I frequently work with professional colleagues engaged in the education sector who are frustrated that people attending their professional development seminars grudgingly show up because they were forced to attend. My colleagues frequently ask, “How do you create professional development (PD) opportunities that people want to attend?” My answer is that you need to reframe what we typically mean by professional development sessions.
I once was asked to facilitate a planning session for San Francisco City Unified School District. The purpose of the session was to completely redesign their professional development programs based on the best research available in the field. Top PD experts were the participants in the planning session. Their work and my experience confirm the following pointers:
Most people think about professional development as training sessions. Whereas this can be useful, the most powerful PD is about creating experiences – experiences that are directly linked to the desired participant outcomes. In most of my sessions with educators, they enjoy the team conversations the best, much more than the didactic. The didactic should be used to set context with the learners making the meaning.
Everyone should be honored for what they know and for what they bring to the development process. Sessions ideally should be designed so that people feel smart and simultaneously stretch themselves to become better.
This means that the presenter, participants and formal leaders need to be equals in the learning process. Too often leaders are not present in the sessions and presenters are seen as the experts and separate from the learners.
The curriculum, outcomes and process should be designed around the needs of the learners not the conveners. It must be relevant to the application, technology, culture and to the times. It also must be relevant and within context of all the priority work of an organization – it must be clear to the learners how the development process fits in and supports the organizational priorities.
Training programs shouldn’t be like “sheep-dipping” where one treatment is best for the whole flock. This means the design must take into account different strategies and components for people with different needs and levels of experience. Ideally participants would find immediate hands-on application to their work and life situations.
Most professional development programs have minimal efficacy. Bruce and Showers work in the 60’s demonstrated the need for ongoing support and coaching around real-world implementation.
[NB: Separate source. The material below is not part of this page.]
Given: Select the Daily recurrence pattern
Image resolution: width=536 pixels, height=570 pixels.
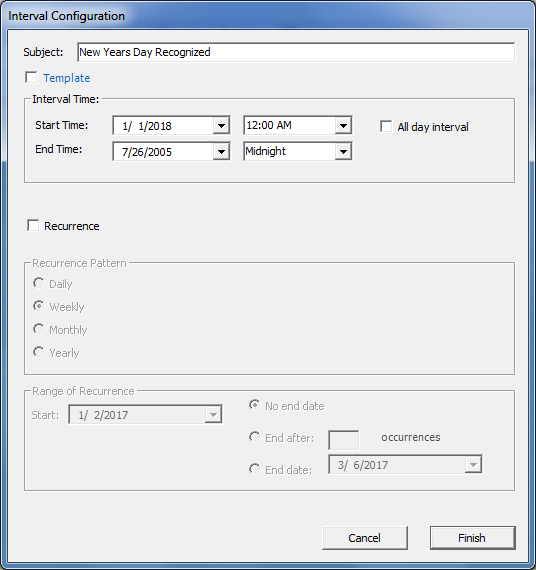Looking at the screenshot, I should pos(39,283).
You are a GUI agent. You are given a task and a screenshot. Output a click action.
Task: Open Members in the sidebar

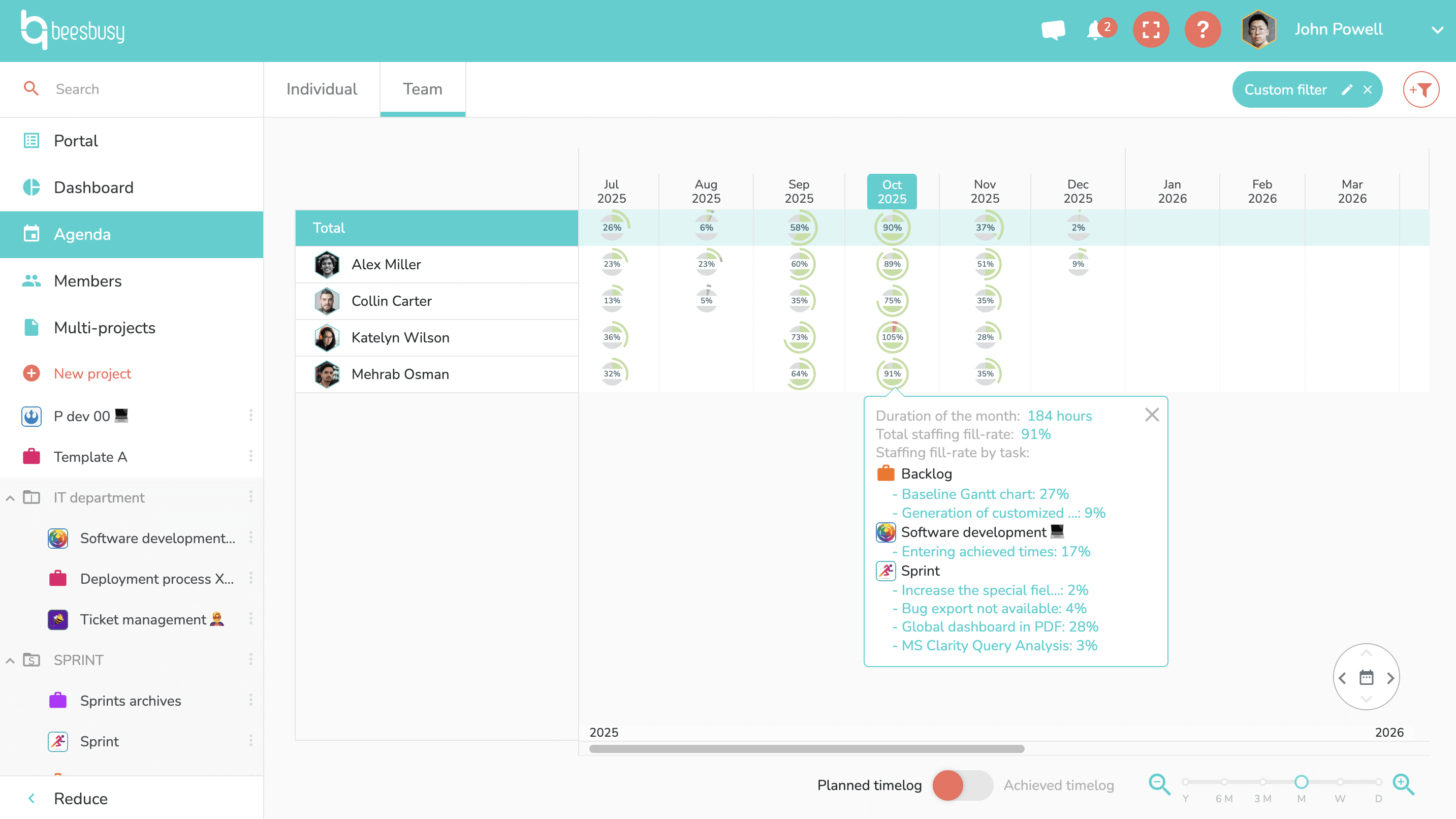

Without this step the best that could be hoped for is about a 45% transfer to the desired application. With ongoing coaching in the workplace, transfer of training rises to about 85%.
Training needs to be engaging and exciting. Just about the easiest way to do this is to design the training with multiple ways in which people learn about themselves. This can be done through inventories, questionnaires, feedback and through conversation processes.
Professional development should always provide direct opportunities for knowledge and professional development and personal growth.
A primary role of professional development should be about connections – connections among people, programs, plans and providers. As humans, most of us thrive on our connections and this can be an optimal outcome through professional development.
In addition, professional development is almost always enhanced through an inquiry model rather than a purely didactic model. Deeper learning and connections will result through inquiry and the learning will “stick” when it is connected to experiences.